Yao so far in his career has been willing and able to take the big shots in crunch-time. He's a skilled, finesse player who has shown more toughness than expected, but of course we want to see more of the talented 7'6 center going over and through defenses with his best Wilt imitation. Yao is a bright basketball player and the adjustment is in large part mental. I think as Yao's body becomes better suited for rugged play, we'll see a better mix of power and finesse. Don't underestimate the effect of quickness, agility and jumping drills, Ewing's coaching and just plain experience on how Yao approaches the game. I expect Yao will show us more as his body and game catch up to his goals.

The year-round play is a concern. I don't know what, if anything, can be done about it. I'm sure the Commish will have a word or two with Del Harris before the Olympics about protecting the NBA's investment in Yao.

Francis has the rest of this season and, more importantly, the post-season to prove himself worthy to be one-half of what may become an all-time center-guard combination. In the off-season, I'm sure JVG and Dawson will evaluate the progress Francis has made and make any prudent adjustments to the team's make-up.

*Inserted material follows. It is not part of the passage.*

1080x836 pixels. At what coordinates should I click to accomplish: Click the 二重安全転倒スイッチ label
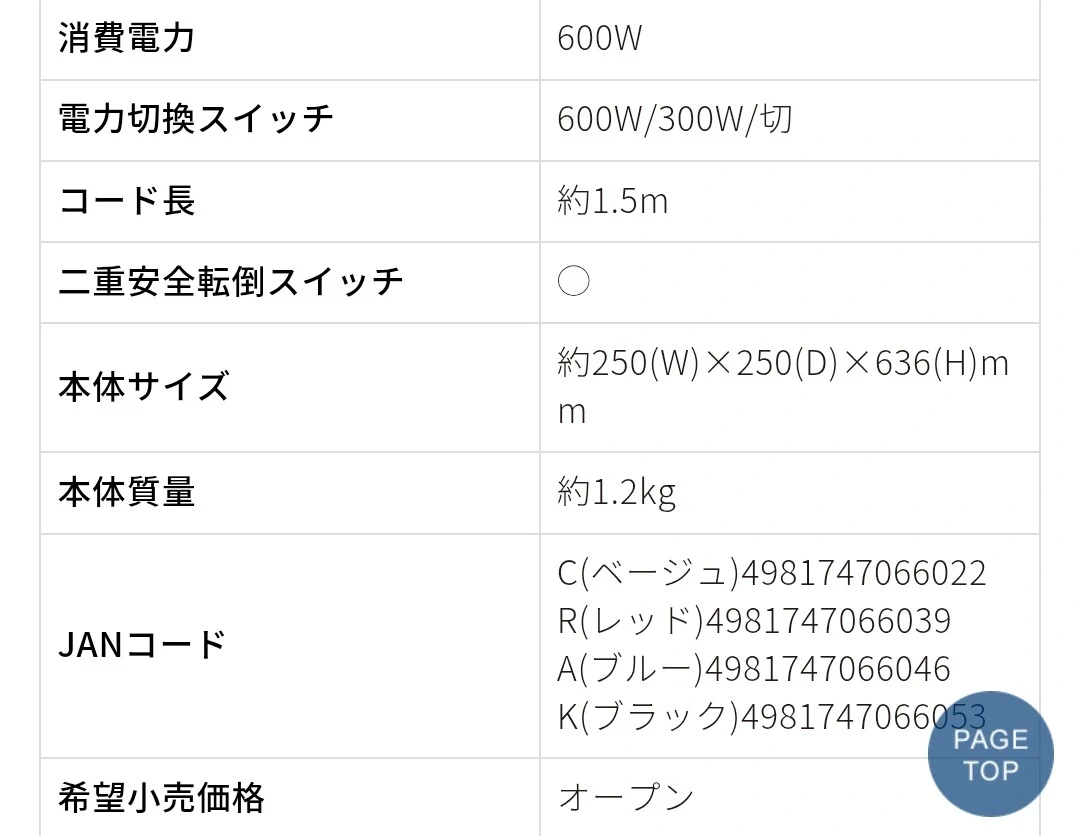tap(231, 282)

It's possible Yao's thus far steep improvement curve will suddenly level off, but we haven't seen it happen yet. He's already exceeded even the optimistic expectations of the player he would be by his 2nd NBA season. Any center who can play Shaq to a stand-still 2 games in a row has serious superstar potential. We've seen the size and agility, the skills, the intelligence and the talent. Yao is still young, a very large bundle of yet-untapped potential. As his teammates, the coach and Yao develop and grow together, the Rockets will only become a more efficient unit around Yao, which will only help raise him to NBA superstardom.


----------



## MightyReds2020 (Jul 19, 2002)

No one can beat your post, NYC. I especially agreed on this one:



> Originally posted by <b>NYCbballFan</b>!
> ...Yao is a bright basketball player and the adjustment is in large part mental...


I remember just few weeks ago, I read somewhere Yao Ming said he didn't improve at all in terms of his offensive skills. He just felt a lot of acclimated to the NBA culture, thus he was able to bring out what he already possessed to full capacity. That was probably exagerating, but mental approach seems to be the biggest obstacle to Yao early in his NBA career.

I actually think Yao could make more impact then what he is having now as early as next season. In order to acheive that, he needs to be on top shape physically. He also needs to bring his A-game night-in and night-out. It would help if he can get better helps from current crop of supporting cast. I am not calling Yao a HOF next season but he should have the ability to seperate himself from the likes of Brad Miller, Big Z, or Ben Wallace.


----------



## NYCbballFan (Jun 8, 2003)

Thanks. 

I think JVG and Ewing will be very good for Yao in this area. JVG, of course, has the profound old-school belief in the C as the foundation of a championship team. Ewing won't be able to teach Yao much in terms of fancy moves and jumpshots, although that drop-step Yao showed off against the Mavs was vintage Ewing. Ewing should be able to teach Yao about defense, veteran know-how in improving fundamentals, generally understanding the game from a HoF Georgetown-bred C's perspective, and maybe a few tricks. 

Ewing was fierce as a player. He played hurt and he brought it every night. The biggest benefit Ewing will have for Yao is teaching him about the attitude, work ethic and toughness it takes to be an all-time NBA center. He'll help Yao set practical standards and goals to mold Yao's abundant talent into superstardom. Yao has a great burden of expectation, and the best Cs have always demanded the most attention. Ewing can help Yao, as a fellow C who carried the hopes of the world's unofficial basketball capital as THE Knick for so many years.

Ewing came along at the perfect time in Yao's career. He's lucky.


----------



## The_Franchise (Mar 30, 2003)

He's bacckk 

This is what Ewing has really helped Yao improve on, his mental toughness. Throw it down Yao, no need for any more layups.


----------



## RocketFan85 (Jun 8, 2003)

> Originally posted by <b>The Franchise</b>!
> He's bacckk
> 
> This is what Ewing has really helped Yao improve on, his mental toughness. Throw it down Yao, no need for any more layups.



That is just sick. 7 foot 6 guys are just not suppost to be able to run the floor like that and throw it down.


----------



## NYCbballFan (Jun 8, 2003)

Any files of Yao's flash into the paint and dunk OVER Kaman? 

I like that one better. It's what dominant 7'6 players are supposed to do. Turn around, realize how tiny the 7 footer is guarding the basket, and just reach up and dunk over him - Shaq-esque, Wilt-esque - with a demoralizing display of size, skill, aggression and power.


----------